> _Problem_: Duplicate the portion of the discussion text from "Which is the" up to and including "12:24, 15 October 2017 (UTC)", keeping every word and mark unchanged.

> _Extracted text_:
════

When the URL property in Wikidata has an end date, as, for example, in Woolworths Group (Q958479), this template (and {{Official URL}} - I'll post a note on its talk page) should do one of these things:

  1. ignore the URL
  2. display the URL, but not as a link (i.e. wrap the URL in <nowiki> tags)
  3. display the URL, but link to archived pages at, say, archive.org as specified in archive URL (P1065)

Which is the best solution? Can someone implement it, please?

(Option 2 or 3 are best suited to {{Official URL}}, in infoboxes). Andy Mabbett (Pigsonthewing); Talk to Andy; Andy's edits 11:39, 15 October 2017 (UTC)

  • This is a perennial request, 4 or 5 previous requests in the archives. Question: is there a bot currently active on Wikidata that is adding archiveurls or is it being done manually? The reason I ask, it's really too big to rely on manual and we have a couple sophisticated bots that search out and add archives on Wikipedia, but they are not setup to work with Wikidata. -- GreenC 12:24, 15 October 2017 (UTC)
  • Hello. Option 3 is a violation of the Wikipedia:External links policy. The policy permits a link to the official website but makes no provisions for a mirror or archived copy of the said website. The mirrors fall into the same category as other external links: Most of the time, we don't want them. —Best regards, Codename Lisa (talk) 06:13, 16 October 2017 (UTC)
The policy doesn't disallow it either. It says nothing either way. According to Adherence "Use common sense when interpreting and applying policies and guidelines". When an official website is dead, it is common sense to link to an archived version. This is already being done throughout Wikipedia. If you want explicit permission then I suppose an RfC could be held but I am pretty sure the community would support linking to archived versions of official websites that are dead. There's no common sense reason not to. -- GreenC 12:12, 16 October 2017 (UTC)
As you yourself said "The policy doesn't disallow it either. It says nothing either way." The policy allows the official website link on a no-questions-asked basis. Other links must be assessed first. When you take option 3, you are suppressing common sense for case-by-case choice in favor of automatic action.

════

> _Collected data_:
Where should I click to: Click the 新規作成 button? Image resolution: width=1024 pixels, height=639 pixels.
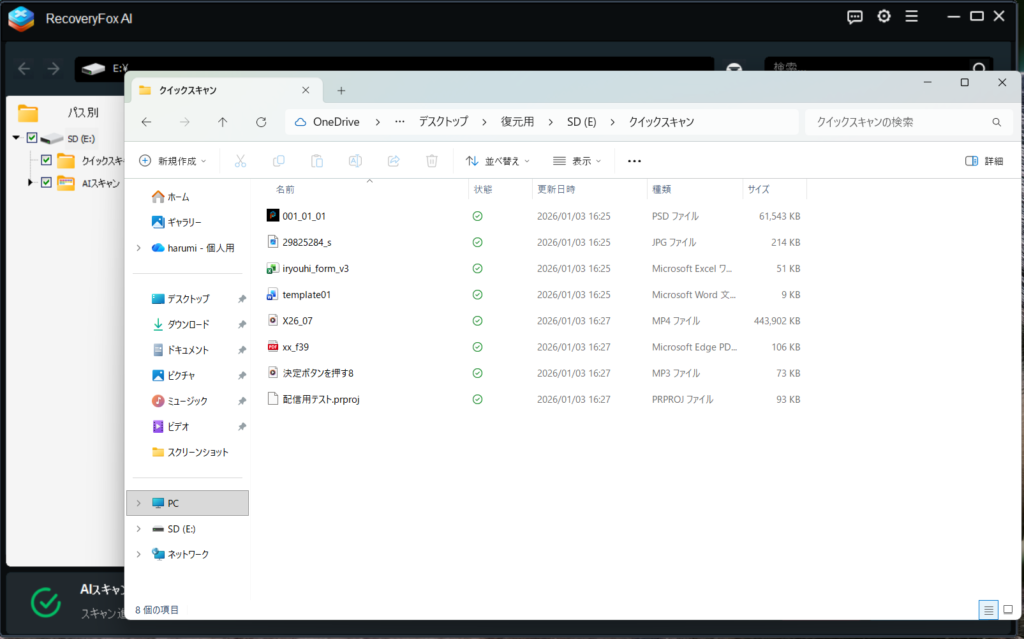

════

> _Response to this task_:
Which is the best solution? Can someone implement it, please?

(Option 2 or 3 are best suited to {{Official URL}}, in infoboxes). Andy Mabbett (Pigsonthewing); Talk to Andy; Andy's edits 11:39, 15 October 2017 (UTC)

  • This is a perennial request, 4 or 5 previous requests in the archives. Question: is there a bot currently active on Wikidata that is adding archiveurls or is it being done manually? The reason I ask, it's really too big to rely on manual and we have a couple sophisticated bots that search out and add archives on Wikipedia, but they are not setup to work with Wikidata. -- GreenC 12:24, 15 October 2017 (UTC)